* [Task instructions]
Only the lines from the start of the entries through the line with "Click the left panel vertical scrollbar thumb" are wanted; please output them exactly.

== Exercise data ==

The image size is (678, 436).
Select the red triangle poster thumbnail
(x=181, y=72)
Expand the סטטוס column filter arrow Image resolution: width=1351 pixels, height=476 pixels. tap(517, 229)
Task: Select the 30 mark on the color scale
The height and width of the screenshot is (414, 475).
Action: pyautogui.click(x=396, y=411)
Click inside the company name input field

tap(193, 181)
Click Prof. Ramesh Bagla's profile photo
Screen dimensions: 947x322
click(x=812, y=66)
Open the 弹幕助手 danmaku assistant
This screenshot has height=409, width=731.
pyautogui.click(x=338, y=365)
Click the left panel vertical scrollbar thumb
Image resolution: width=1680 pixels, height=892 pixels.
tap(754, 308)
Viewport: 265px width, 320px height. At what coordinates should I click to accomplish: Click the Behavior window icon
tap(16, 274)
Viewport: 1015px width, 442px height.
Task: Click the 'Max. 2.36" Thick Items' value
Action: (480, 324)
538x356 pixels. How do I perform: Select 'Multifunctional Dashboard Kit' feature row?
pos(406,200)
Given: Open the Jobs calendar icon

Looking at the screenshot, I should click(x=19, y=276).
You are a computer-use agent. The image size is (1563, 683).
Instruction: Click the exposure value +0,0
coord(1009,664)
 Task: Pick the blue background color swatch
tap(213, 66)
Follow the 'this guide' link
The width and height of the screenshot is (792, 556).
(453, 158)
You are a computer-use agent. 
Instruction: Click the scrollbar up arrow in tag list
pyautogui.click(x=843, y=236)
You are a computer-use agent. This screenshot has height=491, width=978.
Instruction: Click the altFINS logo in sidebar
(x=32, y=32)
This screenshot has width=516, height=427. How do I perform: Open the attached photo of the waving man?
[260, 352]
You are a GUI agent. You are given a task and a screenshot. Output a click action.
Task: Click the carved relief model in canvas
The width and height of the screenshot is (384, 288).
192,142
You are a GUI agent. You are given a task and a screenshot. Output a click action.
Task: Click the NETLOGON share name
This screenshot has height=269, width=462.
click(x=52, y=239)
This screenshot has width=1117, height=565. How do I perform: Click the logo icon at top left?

===

* [Response]
The image size is (678, 436).
Select the red triangle poster thumbnail
(x=181, y=72)
Expand the סטטוס column filter arrow Image resolution: width=1351 pixels, height=476 pixels. tap(517, 229)
Task: Select the 30 mark on the color scale
The height and width of the screenshot is (414, 475).
Action: pyautogui.click(x=396, y=411)
Click inside the company name input field

tap(193, 181)
Click Prof. Ramesh Bagla's profile photo
Screen dimensions: 947x322
click(x=812, y=66)
Open the 弹幕助手 danmaku assistant
This screenshot has height=409, width=731.
pyautogui.click(x=338, y=365)
Click the left panel vertical scrollbar thumb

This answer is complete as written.